Moreover, the distance between the variables and the orgin represents how well the variables are represented on the map, which means that variables further from the origin are more strongly represented on the map.

Plot of variables:

Variables:

In this case positively correlated variables are for example: residual sugar, chlorides and density. Negatively correlated can be pH and residual sugar. Such plot suggest that quality of the wine is positively correlated with the alcohol it contains but negatively correlated with volatile acidity. This plot reveals that chlorides, residual sugar and total sulfur dioxide are close to each other which corresponds to the results of 3rd component obtained later on, on graph “Contribution of variables to Dim-3”. Variables aren’t spotted in the center of the plot which suggests that quality of the model is not bad.

Graph of individuals:

Individuals with a similar profile are grouped together.

We can observe many individuals grouped together in the center.

Summary:

Variables correlated positively are plotted next to each other, while those negatively correlated are on opposite sides of the plot.
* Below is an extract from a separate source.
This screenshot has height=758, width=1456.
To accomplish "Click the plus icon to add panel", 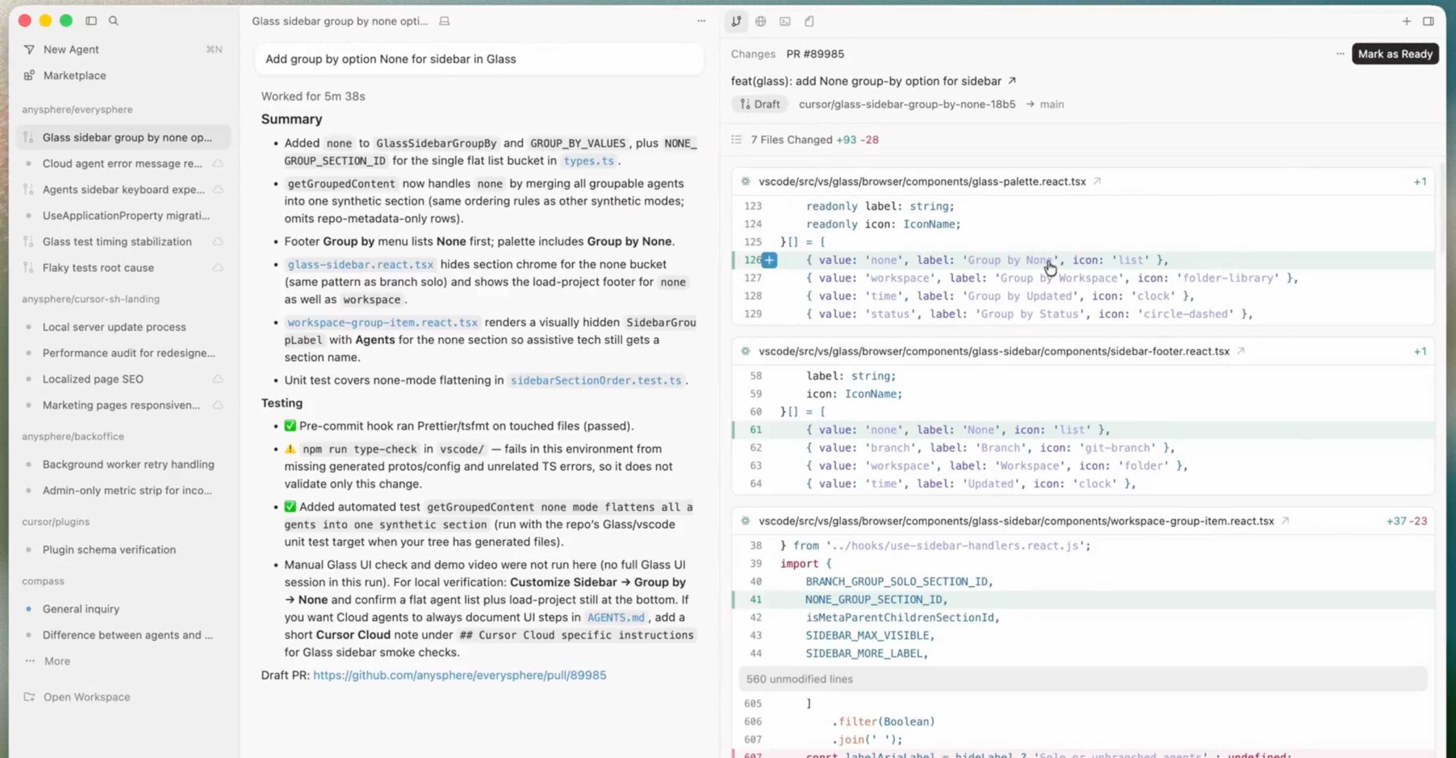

Plots with Contribution of variables based on dimension

dim1 <- fviz_contrib(pca1, "var", axes=1, xtickslab.rt=45, fill = "purple",color = "purple")
dim2 <- fviz_contrib(pca1, "var", axes=2, xtickslab.rt=45, fill = "purple",color = "purple")
dim3 <- fviz_contrib(pca1, "var", axes=3, xtickslab.rt=45, fill = "purple",color = "purple")
dim4 <- fviz_contrib(pca1, "var", axes=4, xtickslab.rt=45, fill = "purple",color = "purple")
grid.arrange(dim1, dim2, dim3, dim4, ncol = 2)

1st principal component consists alcohol, density and quality. 2nd has sulphates, volatile acidity, quality and pH. 3rd is for residual sugar, chlorides and total sulfur dioxide, while 4th contains total sulfur dioxide, sulphates, chlorides and pH.

Based on charts we can assume that 3 only components could be enough since they represent all the variables, it would be acceptable to omit 4th components since all variables presented there already occured in previous plots.

Summary

The main aim of this paper was to check whether wine quality could be described by smaller number of variables while preserving as much information as possible. To achieve that, PCA method for dimension reduction was used. Results suggested that 4 components would be optimal of such reduction since it retained 70% of the variance. Research shows that only 40% of the variables can already explain around 70% of the variance, moreover 3 variables out of 10 keeps almost 60% of the information included in the original dataset. Dimension reduction in such cases might be a very powerful tool when it come to the analysis of a big datasets and can be applied when it comes to food specific.